The end of the global pandemic is now in sight, Poland’s Health Minister Adam Niedzielski said on Wednesday, expressing hope that the country will soon begin to return to normal life.
Speaking at a press conference, the minister said that in February he expects a significant decrease in infections, which, in turn, will lower the risk of the healthcare system becoming overwhelmed. If this is the case, in March the government would be in a position to ease restrictions so the country can enter “normal operating mode” in the spring.

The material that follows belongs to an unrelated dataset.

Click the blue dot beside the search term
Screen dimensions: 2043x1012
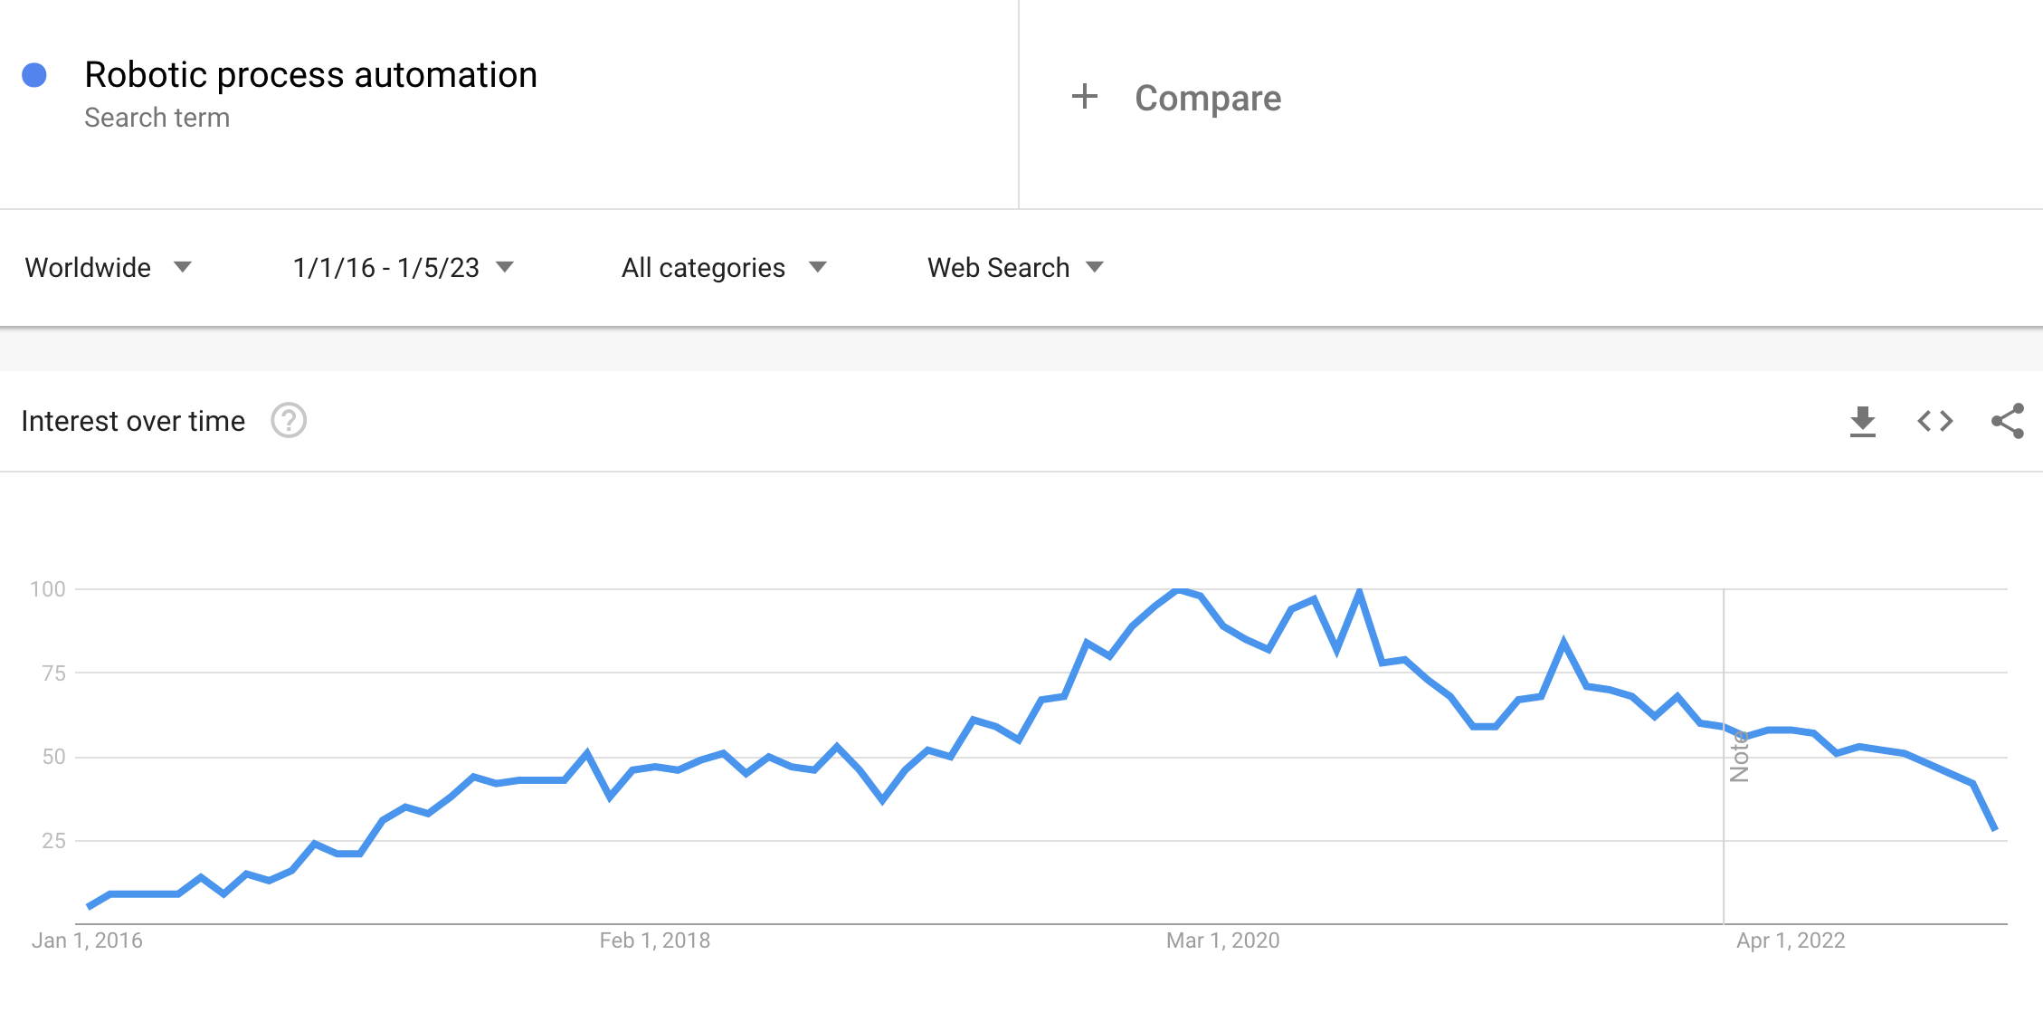tap(34, 75)
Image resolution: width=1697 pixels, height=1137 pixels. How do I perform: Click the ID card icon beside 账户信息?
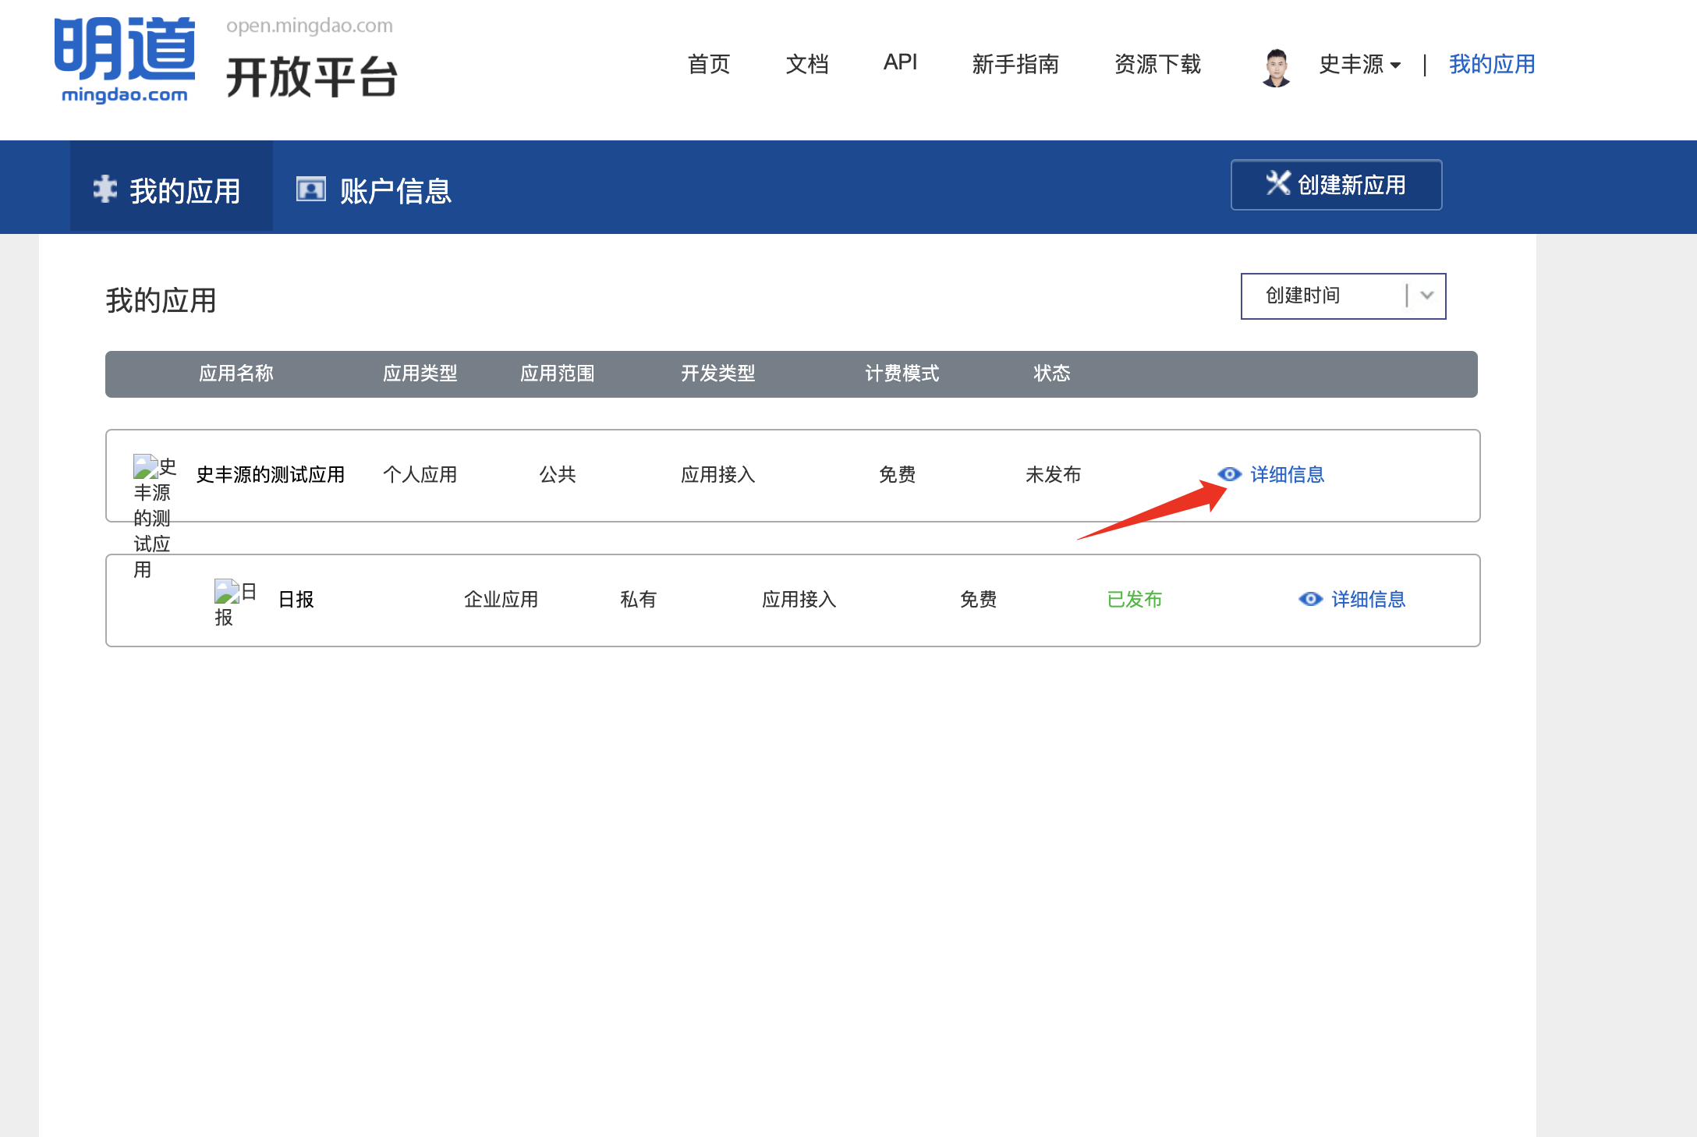tap(310, 190)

“From my point of view, and as often as I have been a pessimist, I am now optimist: we have the beginning of the end of the pandemic,” Niedzielski said.
Admitting that “this is a very serious declaration,” he explained that his opinion was based on “the characteristics of the pandemic in other countries,” where the fifth wave of Covid had peaked earlier, than in Poland. As those countries are already lifting restrictions, it is likely that the same scenario awaits Poland, the health minister claimed.
In January, the country’s prime minister, Mateusz Morawiecki, expressed hope that the Covid wave caused by the Omicron variant would be the last one, as some experts suggest. He also pledged to transform his Covid-19 advisory board into a Covid council, tasked not only with combatting the virus but also with developing a strategy of recovery from the pandemic.
The number of active cases in Poland has been decreasing for several days in a row, but slightly increased on February 9. More than 757,000 people are currently infected with Covid in the country.